Search the listing below for the string "Expand", then copy every line it appears in.

○ ○ ○ ○

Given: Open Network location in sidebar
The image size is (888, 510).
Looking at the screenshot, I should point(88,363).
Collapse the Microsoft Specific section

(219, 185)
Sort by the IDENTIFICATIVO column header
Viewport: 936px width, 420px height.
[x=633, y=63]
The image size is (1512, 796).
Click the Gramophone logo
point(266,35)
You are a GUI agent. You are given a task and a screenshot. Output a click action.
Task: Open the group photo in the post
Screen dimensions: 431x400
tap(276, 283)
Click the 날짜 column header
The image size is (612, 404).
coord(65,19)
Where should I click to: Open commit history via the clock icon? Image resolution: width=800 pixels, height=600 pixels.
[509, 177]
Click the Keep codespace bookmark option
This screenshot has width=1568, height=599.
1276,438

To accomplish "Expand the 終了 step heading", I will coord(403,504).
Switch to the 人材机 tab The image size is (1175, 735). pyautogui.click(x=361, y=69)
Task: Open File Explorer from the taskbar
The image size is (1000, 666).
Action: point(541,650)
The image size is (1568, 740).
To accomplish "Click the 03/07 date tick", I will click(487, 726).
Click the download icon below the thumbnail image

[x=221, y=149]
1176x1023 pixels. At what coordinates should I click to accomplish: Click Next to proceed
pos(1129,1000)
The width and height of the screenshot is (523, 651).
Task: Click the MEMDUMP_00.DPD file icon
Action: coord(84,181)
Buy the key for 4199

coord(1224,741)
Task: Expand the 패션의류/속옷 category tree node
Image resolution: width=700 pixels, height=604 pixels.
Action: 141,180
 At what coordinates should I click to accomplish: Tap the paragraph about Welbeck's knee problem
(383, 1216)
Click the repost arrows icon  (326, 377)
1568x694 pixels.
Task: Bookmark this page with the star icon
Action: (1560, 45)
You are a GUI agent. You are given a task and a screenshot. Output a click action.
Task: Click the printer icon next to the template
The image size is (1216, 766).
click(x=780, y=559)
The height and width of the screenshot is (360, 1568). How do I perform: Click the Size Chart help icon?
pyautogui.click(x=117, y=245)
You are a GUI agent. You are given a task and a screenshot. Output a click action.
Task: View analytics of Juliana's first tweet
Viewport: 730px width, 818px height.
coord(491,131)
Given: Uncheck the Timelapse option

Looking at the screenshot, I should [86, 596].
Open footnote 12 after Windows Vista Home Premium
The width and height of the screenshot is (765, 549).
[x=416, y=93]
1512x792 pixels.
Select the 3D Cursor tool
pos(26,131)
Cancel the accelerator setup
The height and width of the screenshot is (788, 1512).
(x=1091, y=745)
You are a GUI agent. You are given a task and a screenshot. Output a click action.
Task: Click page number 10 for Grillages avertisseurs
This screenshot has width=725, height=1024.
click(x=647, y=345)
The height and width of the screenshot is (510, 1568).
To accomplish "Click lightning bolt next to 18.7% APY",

○ ○ ○ ○

> [REPLY TO THE TASK]
To accomplish "Expand the 終了 step heading", I will coord(403,504).
Task: Expand the 패션의류/속옷 category tree node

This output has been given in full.